[Opening Dataset extract section]

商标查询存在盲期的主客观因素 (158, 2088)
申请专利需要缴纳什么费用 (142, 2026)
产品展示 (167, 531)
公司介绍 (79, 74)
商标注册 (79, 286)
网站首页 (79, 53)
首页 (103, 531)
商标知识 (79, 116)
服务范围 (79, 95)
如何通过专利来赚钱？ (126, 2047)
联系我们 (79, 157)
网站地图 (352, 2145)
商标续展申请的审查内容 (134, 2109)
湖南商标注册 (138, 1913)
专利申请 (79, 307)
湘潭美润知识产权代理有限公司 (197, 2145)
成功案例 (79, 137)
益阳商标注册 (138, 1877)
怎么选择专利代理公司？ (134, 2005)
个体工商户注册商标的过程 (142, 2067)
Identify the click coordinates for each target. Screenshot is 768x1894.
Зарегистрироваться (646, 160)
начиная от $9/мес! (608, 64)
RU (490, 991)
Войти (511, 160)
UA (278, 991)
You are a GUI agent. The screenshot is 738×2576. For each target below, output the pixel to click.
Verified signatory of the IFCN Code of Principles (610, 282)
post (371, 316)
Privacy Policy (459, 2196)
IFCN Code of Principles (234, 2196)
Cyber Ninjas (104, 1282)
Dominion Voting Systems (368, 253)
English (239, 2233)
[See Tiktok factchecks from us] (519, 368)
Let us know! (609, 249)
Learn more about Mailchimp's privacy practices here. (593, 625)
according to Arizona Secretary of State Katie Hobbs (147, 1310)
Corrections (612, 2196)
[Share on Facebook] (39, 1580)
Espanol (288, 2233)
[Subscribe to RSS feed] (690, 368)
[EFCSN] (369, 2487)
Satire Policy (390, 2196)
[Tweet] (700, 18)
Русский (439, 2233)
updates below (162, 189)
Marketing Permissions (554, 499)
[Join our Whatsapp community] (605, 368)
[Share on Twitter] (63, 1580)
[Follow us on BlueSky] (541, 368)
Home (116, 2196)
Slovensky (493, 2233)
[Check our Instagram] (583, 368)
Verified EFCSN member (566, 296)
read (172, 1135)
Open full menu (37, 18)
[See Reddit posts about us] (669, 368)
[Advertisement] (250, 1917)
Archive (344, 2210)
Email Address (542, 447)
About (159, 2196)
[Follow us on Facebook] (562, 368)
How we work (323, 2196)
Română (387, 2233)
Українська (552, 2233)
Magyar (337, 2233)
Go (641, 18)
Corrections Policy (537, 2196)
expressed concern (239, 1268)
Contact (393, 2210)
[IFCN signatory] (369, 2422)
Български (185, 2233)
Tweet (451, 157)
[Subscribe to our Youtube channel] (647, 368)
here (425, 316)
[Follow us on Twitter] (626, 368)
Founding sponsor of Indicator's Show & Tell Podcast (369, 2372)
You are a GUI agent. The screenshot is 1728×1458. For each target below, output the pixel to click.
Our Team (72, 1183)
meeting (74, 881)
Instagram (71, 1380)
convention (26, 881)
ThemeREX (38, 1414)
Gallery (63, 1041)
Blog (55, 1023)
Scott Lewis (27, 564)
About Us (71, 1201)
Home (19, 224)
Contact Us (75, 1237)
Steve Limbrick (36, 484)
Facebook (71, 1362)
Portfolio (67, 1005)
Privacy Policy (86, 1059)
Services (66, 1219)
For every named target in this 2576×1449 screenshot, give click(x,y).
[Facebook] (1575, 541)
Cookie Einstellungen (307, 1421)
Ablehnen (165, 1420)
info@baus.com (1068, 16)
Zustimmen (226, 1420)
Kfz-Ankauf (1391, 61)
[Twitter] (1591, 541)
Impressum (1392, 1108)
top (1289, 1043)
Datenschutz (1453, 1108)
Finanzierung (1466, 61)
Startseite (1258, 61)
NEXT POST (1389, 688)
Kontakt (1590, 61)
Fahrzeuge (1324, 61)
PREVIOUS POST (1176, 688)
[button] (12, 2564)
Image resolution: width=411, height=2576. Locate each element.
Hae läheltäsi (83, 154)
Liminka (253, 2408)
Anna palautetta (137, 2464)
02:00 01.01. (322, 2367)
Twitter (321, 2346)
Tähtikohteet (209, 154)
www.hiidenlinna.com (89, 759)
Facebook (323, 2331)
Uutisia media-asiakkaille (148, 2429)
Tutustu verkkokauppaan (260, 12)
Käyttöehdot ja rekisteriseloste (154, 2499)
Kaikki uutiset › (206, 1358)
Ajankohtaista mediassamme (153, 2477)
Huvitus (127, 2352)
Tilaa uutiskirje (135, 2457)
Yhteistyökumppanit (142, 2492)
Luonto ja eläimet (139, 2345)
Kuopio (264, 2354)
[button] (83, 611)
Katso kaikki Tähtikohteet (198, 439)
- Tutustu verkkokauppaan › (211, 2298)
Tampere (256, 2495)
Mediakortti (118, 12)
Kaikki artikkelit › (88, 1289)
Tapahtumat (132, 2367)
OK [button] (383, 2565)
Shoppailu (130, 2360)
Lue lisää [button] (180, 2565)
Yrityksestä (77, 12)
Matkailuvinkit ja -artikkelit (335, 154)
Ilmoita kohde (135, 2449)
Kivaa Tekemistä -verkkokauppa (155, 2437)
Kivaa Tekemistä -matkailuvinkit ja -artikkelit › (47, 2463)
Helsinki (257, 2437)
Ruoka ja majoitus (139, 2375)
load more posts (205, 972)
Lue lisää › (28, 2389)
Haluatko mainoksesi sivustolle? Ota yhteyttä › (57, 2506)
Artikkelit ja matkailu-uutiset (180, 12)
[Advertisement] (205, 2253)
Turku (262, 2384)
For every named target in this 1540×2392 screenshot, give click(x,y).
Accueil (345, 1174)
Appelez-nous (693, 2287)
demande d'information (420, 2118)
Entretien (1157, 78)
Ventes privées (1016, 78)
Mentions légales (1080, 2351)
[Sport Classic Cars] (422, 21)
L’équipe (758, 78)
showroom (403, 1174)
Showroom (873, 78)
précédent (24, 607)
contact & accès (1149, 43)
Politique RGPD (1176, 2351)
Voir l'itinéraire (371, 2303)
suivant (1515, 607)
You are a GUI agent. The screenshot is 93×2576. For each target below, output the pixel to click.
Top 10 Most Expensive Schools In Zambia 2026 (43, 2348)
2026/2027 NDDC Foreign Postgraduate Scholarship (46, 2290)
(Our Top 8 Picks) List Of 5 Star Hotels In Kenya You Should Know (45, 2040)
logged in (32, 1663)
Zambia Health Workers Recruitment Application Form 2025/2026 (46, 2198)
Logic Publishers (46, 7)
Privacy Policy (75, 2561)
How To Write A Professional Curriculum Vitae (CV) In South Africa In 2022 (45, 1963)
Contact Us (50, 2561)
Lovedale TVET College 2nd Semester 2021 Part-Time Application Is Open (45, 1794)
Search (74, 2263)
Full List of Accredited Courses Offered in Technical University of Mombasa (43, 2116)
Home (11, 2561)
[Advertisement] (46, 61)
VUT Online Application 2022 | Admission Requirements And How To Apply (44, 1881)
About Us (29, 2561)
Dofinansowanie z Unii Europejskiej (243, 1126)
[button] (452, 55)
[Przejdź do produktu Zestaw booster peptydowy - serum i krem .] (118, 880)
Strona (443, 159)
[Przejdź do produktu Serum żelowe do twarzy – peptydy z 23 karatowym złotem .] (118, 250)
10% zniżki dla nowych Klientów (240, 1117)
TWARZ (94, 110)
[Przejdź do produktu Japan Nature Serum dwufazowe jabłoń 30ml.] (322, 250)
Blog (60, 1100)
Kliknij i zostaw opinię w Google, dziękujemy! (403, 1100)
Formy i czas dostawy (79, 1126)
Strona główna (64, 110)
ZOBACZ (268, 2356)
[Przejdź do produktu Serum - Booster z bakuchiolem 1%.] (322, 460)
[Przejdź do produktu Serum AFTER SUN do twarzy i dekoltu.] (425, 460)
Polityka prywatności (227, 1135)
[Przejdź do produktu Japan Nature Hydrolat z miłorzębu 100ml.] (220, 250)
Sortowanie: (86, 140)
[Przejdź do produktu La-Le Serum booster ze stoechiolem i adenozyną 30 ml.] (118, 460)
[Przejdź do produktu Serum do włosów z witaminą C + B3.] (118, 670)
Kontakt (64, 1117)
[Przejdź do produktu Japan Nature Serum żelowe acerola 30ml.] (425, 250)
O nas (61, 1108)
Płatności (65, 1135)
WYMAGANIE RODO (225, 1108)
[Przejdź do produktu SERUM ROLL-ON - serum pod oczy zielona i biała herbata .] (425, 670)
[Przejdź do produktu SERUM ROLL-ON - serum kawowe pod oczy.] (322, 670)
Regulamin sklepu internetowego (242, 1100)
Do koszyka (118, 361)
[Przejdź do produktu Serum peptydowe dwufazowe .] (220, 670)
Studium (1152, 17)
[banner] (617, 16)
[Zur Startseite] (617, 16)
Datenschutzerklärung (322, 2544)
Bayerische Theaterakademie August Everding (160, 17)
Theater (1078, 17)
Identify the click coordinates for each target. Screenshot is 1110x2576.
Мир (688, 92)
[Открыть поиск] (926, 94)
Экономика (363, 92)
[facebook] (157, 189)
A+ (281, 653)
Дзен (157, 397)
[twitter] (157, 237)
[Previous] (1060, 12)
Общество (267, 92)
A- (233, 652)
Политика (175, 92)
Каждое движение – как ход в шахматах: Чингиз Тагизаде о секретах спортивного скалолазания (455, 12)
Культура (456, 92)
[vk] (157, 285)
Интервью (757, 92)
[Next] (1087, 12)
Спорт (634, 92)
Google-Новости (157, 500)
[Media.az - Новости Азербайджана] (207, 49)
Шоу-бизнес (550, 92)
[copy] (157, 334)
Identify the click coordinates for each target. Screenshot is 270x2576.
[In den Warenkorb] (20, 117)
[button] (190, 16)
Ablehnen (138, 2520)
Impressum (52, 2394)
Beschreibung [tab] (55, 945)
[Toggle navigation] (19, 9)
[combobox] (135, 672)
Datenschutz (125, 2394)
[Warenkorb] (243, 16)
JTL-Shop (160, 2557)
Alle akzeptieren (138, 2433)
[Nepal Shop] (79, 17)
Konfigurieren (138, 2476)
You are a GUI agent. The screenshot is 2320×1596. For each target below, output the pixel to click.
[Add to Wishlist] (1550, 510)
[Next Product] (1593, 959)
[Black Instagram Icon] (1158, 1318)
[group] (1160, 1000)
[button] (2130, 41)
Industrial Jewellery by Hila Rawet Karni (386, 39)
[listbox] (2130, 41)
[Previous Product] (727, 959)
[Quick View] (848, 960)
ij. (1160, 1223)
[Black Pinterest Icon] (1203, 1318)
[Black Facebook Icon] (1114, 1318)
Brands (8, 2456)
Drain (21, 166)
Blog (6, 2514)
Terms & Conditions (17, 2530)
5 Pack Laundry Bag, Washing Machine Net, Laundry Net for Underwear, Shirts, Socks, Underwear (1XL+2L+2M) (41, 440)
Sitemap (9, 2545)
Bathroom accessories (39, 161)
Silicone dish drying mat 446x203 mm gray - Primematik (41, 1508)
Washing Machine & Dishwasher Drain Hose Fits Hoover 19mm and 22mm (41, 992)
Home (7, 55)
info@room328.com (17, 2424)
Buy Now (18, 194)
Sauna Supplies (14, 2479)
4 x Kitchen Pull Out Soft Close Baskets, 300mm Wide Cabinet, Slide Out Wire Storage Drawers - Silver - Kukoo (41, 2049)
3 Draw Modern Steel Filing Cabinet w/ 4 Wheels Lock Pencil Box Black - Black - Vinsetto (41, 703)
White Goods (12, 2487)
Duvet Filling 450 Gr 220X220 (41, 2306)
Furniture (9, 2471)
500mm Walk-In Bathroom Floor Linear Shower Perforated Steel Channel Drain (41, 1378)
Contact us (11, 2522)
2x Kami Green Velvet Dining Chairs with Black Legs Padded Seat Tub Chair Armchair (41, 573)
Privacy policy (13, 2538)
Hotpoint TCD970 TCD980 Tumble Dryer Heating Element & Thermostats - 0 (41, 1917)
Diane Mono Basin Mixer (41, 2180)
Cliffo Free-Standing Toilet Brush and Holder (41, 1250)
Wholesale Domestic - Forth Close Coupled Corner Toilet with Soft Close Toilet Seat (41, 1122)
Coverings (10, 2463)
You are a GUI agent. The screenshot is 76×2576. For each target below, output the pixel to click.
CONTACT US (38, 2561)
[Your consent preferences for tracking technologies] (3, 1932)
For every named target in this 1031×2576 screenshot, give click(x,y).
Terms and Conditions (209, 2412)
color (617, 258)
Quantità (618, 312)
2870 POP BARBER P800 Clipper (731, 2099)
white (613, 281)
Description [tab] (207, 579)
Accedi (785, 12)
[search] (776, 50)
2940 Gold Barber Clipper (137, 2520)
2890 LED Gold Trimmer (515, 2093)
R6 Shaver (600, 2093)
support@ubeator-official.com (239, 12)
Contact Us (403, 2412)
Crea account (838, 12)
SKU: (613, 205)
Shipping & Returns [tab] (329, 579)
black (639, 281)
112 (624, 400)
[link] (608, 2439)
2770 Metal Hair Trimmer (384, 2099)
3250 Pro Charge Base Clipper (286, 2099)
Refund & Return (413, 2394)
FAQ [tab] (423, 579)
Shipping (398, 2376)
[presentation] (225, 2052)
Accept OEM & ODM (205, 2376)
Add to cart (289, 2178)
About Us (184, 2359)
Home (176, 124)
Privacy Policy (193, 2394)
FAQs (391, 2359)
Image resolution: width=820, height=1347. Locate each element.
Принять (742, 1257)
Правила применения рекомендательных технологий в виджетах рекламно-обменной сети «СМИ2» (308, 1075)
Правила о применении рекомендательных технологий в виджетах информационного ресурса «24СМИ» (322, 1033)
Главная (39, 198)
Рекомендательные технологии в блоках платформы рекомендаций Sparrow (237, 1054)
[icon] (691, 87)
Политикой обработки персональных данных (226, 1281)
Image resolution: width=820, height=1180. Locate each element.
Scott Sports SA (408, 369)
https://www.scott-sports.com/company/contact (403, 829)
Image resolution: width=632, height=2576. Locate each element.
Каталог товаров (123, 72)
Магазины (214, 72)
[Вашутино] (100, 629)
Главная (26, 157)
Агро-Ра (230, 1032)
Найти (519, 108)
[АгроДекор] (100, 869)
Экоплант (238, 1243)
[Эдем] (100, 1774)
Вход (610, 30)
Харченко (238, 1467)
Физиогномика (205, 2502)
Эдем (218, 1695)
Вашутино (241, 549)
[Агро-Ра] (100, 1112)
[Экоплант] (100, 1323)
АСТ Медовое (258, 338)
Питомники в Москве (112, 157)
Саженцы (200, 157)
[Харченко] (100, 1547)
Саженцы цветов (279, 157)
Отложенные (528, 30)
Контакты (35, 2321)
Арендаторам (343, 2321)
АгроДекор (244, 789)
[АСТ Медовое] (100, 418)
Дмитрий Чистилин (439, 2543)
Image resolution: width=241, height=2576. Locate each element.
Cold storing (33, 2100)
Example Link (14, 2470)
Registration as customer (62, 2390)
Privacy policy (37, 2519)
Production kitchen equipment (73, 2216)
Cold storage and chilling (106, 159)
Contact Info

[Closing Dataset extract section]

■ Task instructions: There is a line with "Top 10 Most" and a line with "[Advertisement] (46, 61)" above. Copy exactly those two lines and all lines between them, with nothing else.

■ The completed task:
Top 10 Most Expensive Schools In Zambia 2026 (43, 2348)
2026/2027 NDDC Foreign Postgraduate Scholarship (46, 2290)
(Our Top 8 Picks) List Of 5 Star Hotels In Kenya You Should Know (45, 2040)
logged in (32, 1663)
Zambia Health Workers Recruitment Application Form 2025/2026 (46, 2198)
Logic Publishers (46, 7)
Privacy Policy (75, 2561)
How To Write A Professional Curriculum Vitae (CV) In South Africa In 2022 (45, 1963)
Contact Us (50, 2561)
Lovedale TVET College 2nd Semester 2021 Part-Time Application Is Open (45, 1794)
Search (74, 2263)
Full List of Accredited Courses Offered in Technical University of Mombasa (43, 2116)
Home (11, 2561)
[Advertisement] (46, 61)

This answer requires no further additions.